● Try it:
Only one stretch of the records below is wanted: the lines from the one holding "Mentions légales (790, 1256)" through the one holding "Contacte-nos (1235, 73)". Return it exactly, both ends included.

[Material for this exercise — start]

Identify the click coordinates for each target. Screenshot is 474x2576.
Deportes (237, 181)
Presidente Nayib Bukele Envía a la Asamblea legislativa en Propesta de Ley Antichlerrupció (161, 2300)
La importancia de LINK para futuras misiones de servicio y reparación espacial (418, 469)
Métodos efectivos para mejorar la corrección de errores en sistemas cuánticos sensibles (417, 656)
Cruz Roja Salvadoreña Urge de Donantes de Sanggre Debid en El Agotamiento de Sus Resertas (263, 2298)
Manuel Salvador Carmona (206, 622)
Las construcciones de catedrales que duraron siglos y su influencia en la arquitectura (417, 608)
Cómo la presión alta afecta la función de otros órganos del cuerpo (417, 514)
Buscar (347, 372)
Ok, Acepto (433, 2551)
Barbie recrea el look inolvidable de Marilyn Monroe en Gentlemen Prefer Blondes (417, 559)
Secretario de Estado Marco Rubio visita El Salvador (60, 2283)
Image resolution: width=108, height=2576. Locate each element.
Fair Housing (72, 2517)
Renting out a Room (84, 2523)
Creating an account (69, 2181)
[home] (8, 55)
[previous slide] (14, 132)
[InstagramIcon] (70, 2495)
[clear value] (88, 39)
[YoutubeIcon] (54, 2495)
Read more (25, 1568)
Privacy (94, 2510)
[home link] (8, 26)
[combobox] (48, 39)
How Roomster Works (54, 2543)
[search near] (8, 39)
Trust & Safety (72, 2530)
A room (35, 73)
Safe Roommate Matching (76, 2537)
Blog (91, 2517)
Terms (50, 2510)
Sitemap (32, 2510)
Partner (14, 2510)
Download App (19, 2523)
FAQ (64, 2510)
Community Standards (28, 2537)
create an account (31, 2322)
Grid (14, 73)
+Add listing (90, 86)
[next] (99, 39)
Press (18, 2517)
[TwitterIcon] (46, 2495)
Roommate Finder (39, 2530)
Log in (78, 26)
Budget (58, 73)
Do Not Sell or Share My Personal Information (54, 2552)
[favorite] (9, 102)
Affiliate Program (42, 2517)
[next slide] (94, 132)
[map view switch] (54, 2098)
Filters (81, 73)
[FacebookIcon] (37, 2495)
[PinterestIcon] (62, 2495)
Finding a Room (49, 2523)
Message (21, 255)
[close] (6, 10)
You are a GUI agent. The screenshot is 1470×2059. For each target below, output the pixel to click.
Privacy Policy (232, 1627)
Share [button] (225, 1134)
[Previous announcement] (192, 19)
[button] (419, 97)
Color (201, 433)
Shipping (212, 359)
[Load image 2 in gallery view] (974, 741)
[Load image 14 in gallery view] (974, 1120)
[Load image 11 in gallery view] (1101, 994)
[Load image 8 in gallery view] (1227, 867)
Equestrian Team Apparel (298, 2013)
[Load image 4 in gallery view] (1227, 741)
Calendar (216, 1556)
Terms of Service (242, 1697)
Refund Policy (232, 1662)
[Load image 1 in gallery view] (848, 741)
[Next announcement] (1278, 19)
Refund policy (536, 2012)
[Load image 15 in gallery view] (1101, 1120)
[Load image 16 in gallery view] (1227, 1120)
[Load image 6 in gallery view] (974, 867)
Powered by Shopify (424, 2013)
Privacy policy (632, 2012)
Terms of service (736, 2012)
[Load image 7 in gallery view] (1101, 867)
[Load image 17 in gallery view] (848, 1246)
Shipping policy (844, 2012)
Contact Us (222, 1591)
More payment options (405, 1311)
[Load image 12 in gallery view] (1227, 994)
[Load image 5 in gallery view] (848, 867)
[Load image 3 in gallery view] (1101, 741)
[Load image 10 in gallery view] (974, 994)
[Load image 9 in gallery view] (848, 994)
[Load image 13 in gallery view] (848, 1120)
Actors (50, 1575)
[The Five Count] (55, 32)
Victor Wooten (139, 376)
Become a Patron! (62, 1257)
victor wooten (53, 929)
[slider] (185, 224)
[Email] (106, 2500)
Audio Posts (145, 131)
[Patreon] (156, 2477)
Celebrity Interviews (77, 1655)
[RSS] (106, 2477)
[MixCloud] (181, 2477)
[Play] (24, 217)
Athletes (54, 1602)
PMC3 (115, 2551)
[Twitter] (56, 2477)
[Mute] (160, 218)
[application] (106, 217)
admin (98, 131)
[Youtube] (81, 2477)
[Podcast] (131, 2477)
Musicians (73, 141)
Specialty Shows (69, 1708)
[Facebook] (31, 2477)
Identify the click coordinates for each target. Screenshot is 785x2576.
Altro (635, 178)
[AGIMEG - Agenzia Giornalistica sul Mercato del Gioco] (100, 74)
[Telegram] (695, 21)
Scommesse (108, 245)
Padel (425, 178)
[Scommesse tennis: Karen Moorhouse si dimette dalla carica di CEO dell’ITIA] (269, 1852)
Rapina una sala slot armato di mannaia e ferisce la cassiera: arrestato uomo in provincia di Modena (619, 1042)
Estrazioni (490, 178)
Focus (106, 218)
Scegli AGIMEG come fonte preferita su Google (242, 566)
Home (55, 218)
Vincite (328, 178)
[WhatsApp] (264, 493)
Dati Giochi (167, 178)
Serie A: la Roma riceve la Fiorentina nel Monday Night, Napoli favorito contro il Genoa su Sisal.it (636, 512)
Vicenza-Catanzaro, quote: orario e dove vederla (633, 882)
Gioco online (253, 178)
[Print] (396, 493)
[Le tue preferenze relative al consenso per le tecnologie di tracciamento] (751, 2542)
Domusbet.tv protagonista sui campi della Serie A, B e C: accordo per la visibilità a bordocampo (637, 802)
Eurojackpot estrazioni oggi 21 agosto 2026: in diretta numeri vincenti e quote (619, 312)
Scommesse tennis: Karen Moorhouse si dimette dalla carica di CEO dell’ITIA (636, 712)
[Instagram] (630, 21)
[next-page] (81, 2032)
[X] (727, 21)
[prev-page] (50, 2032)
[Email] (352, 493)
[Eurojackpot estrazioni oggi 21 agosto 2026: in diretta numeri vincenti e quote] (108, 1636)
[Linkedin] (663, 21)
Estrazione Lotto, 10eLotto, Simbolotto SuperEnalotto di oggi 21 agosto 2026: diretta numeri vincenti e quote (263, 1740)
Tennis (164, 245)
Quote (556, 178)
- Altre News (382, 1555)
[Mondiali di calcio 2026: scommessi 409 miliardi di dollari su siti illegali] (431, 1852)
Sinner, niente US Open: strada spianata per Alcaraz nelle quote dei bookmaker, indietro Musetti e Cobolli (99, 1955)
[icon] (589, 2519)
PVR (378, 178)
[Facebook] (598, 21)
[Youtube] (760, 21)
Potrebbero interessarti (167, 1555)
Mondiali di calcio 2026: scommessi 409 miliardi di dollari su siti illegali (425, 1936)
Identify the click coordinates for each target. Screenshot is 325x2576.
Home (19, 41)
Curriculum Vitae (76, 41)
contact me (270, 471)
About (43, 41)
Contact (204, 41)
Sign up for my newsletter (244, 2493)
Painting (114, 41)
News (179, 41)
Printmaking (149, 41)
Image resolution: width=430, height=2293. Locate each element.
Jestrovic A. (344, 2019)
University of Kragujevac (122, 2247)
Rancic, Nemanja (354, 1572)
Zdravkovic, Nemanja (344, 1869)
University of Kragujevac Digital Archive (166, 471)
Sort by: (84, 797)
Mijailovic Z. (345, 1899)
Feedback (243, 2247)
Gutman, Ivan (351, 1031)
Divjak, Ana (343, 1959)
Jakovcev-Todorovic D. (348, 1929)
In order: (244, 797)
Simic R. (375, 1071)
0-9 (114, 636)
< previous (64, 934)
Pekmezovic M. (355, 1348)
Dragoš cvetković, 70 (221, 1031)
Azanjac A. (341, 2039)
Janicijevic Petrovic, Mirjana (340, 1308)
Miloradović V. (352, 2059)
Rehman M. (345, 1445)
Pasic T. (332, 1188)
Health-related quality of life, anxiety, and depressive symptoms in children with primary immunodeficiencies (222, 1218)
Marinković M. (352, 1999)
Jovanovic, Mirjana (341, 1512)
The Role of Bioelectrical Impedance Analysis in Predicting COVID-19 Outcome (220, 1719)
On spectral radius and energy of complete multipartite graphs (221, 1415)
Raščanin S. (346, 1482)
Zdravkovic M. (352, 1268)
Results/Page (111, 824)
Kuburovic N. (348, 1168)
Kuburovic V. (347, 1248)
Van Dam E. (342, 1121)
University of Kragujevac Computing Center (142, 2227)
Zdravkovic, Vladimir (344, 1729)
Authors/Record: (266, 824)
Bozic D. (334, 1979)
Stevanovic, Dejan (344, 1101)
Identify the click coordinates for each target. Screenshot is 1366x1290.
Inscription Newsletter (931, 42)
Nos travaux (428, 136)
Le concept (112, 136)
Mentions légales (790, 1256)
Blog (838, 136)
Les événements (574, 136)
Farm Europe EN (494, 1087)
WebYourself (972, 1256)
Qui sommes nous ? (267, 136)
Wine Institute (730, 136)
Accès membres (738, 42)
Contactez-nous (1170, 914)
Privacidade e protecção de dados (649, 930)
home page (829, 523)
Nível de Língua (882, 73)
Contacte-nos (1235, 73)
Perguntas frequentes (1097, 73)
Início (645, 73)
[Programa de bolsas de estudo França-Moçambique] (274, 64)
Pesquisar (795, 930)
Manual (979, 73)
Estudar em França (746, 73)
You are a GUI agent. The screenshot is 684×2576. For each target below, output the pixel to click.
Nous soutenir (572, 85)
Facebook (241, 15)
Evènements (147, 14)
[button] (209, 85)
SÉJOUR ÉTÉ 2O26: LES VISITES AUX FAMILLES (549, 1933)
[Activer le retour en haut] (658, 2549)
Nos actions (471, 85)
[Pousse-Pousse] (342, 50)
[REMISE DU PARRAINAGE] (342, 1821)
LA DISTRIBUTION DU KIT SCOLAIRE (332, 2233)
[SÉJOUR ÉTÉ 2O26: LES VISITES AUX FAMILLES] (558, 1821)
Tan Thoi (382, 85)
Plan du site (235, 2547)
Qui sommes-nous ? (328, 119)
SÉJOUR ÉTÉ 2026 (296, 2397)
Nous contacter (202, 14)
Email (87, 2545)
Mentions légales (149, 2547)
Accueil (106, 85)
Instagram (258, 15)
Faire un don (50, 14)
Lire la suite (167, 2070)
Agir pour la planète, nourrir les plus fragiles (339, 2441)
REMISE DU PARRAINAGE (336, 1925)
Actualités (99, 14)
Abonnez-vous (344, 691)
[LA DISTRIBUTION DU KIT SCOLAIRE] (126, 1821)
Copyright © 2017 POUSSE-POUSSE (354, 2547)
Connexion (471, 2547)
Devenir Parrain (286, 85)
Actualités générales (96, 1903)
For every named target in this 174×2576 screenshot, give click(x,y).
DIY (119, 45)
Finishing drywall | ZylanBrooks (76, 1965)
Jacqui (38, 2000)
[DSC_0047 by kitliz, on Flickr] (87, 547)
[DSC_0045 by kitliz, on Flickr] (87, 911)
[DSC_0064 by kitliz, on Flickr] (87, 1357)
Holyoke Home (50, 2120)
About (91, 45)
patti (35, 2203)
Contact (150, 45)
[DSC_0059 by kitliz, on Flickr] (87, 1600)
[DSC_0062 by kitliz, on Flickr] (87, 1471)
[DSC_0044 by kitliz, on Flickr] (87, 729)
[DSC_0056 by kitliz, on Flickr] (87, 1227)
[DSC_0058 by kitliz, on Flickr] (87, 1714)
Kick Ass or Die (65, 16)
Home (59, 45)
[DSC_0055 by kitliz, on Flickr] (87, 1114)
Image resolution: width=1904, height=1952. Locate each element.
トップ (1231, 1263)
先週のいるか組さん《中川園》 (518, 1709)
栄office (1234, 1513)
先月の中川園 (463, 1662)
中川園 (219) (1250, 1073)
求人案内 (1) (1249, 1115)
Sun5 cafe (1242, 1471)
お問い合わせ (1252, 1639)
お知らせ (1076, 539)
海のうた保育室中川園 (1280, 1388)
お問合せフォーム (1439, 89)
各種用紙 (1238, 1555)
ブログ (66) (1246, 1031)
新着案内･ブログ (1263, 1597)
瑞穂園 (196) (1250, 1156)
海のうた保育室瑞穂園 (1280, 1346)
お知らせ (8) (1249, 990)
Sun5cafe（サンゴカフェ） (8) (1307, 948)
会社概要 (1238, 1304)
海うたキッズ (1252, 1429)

[Material for this exercise — finish]

● Result of the task:
Mentions légales (790, 1256)
Blog (838, 136)
Les événements (574, 136)
Farm Europe EN (494, 1087)
WebYourself (972, 1256)
Qui sommes nous ? (267, 136)
Wine Institute (730, 136)
Accès membres (738, 42)
Contactez-nous (1170, 914)
Privacidade e protecção de dados (649, 930)
home page (829, 523)
Nível de Língua (882, 73)
Contacte-nos (1235, 73)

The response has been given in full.